**WORK TO BE COMPLETED:**
Repeat, word for word and with nothing added, each line from the one containing "Click the $109/mo price text" to the final line of the data, keeping both ends. Pictures are not part of the copy.

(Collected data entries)
+ + +
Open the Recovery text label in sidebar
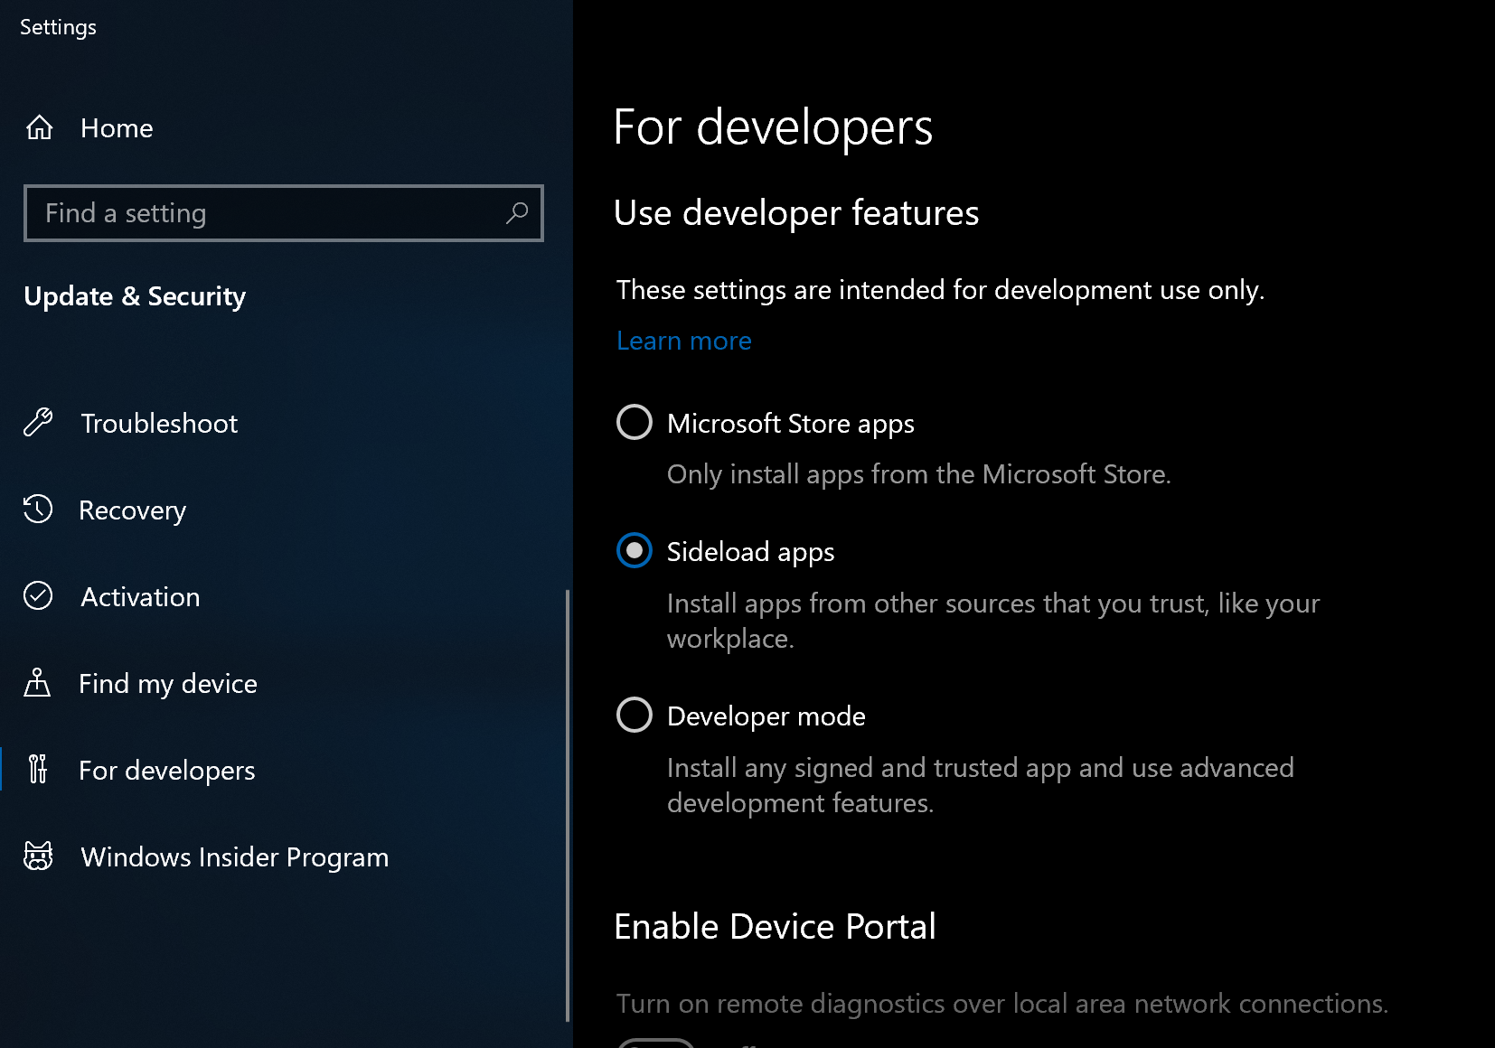This screenshot has width=1495, height=1048. [x=132, y=510]

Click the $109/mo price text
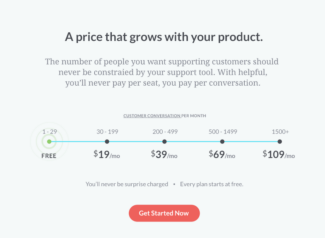click(279, 154)
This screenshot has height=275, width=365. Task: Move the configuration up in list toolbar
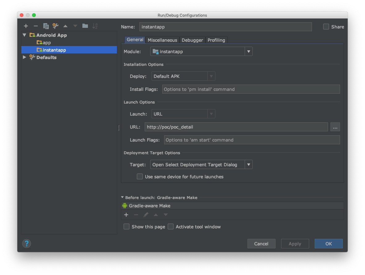point(65,26)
+ + +
**REPLY:**
Click the $109/mo price text
click(279, 154)
This screenshot has height=275, width=365. Task: Move the configuration up in list toolbar
point(65,26)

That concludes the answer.